In music, a motive is a salient recurring fragment of notes that may be used to construct the entirely or parts of complete melodies and themes. Therefore, each music object can be described by a set of motives. The recurrence of a motive may not be an exact repetition in the music object but with some variations. This is called as motivic treatment in musicology [26].

Six common motivic treatments (a)repetition (exact repeat), (b)transpose (interval repeat), (c)sequence, (d)contrary motion, (e)retrograde, and (f)augmentation/ diminution repetition are considered in our work (Figure 3.1).

We first apply the all-mono method to extract main melody. The extracted main melody will be represented as a note sequence where each note is expressed by pitch and its duration.

Then, we modified the correlative matrix method [12], originally designed for exact repeating pattern finding, to discover six variations of motivic repetitions [9]. Finally, a minimum constraint on the length of a fragment is used to retain motivic patterns of more than four notes.

The correlative matrix method is utilized for repeating pattern discovery with a given note sequence. It includes the following three steps:

1) Construct Correlative Matrix:

The correlative matrix is the data structure which is initially formed by the given note sequence. Namely, if the length of note sequence is n, the size of the matrix is nxn.

The purpose of the first step is to fill the matrix row by row. For the i^th note and the j^th note in the note sequence, the cell of i^th row and the j^th column in the matrix will be set as one if they are the same, otherwise it will be empty. In addition to the current matching results, the value of cell in the i^th row and the j^th column is also decided based on the result of the cell in the (i-1)^th row and (j-1)^th column. Assume the value of the cell in (i-1)^th row and (j-1)^th column is v. The value of the cell in i^th row and j^th column will be set to v+1 if the i^th note is the same as j^th note in the sequence. The value in the cell indicates the length of a potential repetition.

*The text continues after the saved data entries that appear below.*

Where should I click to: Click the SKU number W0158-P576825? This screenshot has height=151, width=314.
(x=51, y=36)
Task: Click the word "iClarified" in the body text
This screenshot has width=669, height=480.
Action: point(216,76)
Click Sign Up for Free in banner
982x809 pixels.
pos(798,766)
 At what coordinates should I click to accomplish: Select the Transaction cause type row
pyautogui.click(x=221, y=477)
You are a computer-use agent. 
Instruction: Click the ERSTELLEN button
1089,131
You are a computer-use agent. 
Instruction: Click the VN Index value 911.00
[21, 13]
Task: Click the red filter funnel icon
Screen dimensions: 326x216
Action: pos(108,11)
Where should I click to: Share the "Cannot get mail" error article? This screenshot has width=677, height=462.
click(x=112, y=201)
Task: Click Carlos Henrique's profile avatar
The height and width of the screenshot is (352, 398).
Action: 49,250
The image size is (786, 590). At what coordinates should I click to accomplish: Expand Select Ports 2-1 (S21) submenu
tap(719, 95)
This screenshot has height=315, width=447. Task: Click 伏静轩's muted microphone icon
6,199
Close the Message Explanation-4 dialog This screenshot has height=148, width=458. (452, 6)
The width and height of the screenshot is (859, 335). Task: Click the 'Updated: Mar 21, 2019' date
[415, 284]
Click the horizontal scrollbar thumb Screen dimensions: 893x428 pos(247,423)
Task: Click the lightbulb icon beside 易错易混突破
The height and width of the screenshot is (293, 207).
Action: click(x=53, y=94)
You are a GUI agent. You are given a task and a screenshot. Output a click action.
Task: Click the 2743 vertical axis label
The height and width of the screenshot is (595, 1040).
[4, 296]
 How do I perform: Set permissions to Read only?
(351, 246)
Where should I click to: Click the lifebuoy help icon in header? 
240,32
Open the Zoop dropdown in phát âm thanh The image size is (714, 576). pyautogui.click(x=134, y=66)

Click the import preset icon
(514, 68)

After the construction step, the matrix will keep all of the intermediate results of substring matching.

2) Find Candidate Set:

For each non-empty cell, the corresponding pattern is regarded as a candidate, a potential repeating pattern. The associated information is computed as we find each candidate. The information includes, pattern, rep_count, and sub_count. Pattern indicates the repeating pattern, rep_count represents the count of matching for the repeating pattern, and sub_count means the number of other repeating patterns which contains this pattern. To calculate the rep_count and sub_count for the ith row and jth column (Mij), conditions of Mi-1,j-1 and Mi+1, j+1 has be taken into account. After computation for each non-empty cell, patterns with their corresponding repetition count and substring count will be used to calculate pattern frequency in the next step.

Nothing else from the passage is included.